No âmbito da monitoria da época chuvosa e ciclónica 2025–2026, uma equipa liderada pelo Vice-Presidente do Instituto Nacional de Gestão e Redução do Risco de Desastres (INGD), Sua Excelência Gabriel Belém Monteiro, iniciou, na manhã de quarta-feira, 25 de Fevereiro de 2026, uma visita de trabalho à Província de Manica, com o objeCtivo de apoiar as autoridades locais, aferir o nível de prontidão e identificar as principais preocupações decorrentes da actual época chuvosa. A delegação integra quadros do INGD, da DNGRH e do MOPHRH, no quadro da coordenação interinstitucional para reforço da resposta às emergências.
Durante a visita ao Distrito de Machaze, o Vice-Presidente manteve um encontro de cortesia com a Administradora do Distrito, Lídia Nicoadala, que apresentou um informe sobre as ocorrências registadas, com destaque para as inundações resultantes do transbordo do rio Buzi e precipitações superiores a 200 mm, que obrigaram à evacuação de famílias das zonas de risco para áreas seguras. “Foram criados três centros de acomodação em Chitobe, Mutefo e Orima para acolher temporariamente as famílias afectadas”, explicou a Administradora, sublinhando os esforços do Governo distrital para salvaguardar vidas.
No contacto com as comunidades afectadas no povoado de Mutefo, Monteiro reiterou que o país “continua em plena época chuvosa e ciclónica, pelo que a vigilância e a prevenção devem ser mantidas”, apelando à colaboração da população com as autoridades locais. O Vice-Presidente enalteceu o trabalho dos Comités Locais de Gestão do Risco de Desastres (CLGRD) na sensibilização e evacuação atempada das famílias, afirmando que “a pronta resposta no terreno tem sido determinante para reduzir perdas humanas”.

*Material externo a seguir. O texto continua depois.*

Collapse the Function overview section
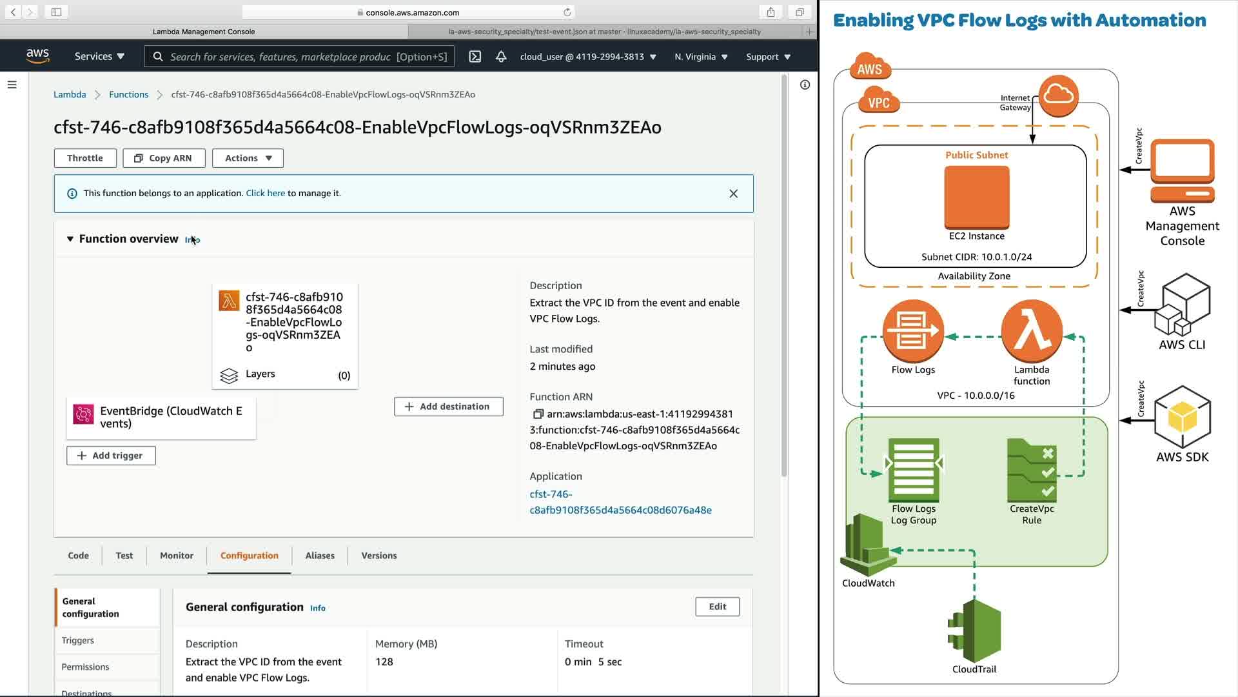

Por sua vez, as comunidades agradeceram a assistência prestada e solicitaram apoio adicional em sementes para a retoma da produção agrícola e em tendas para abrigo temporário. O Vice-Presidente saudou a decisão de algumas famílias em abandonar definitivamente as zonas baixas e de risco para se fixarem em áreas mais seguras, defendendo ainda a necessidade de criar incentivos para os membros dos CLGRD, que se encontram na linha da frente das acções de emergência e protecção comunitária.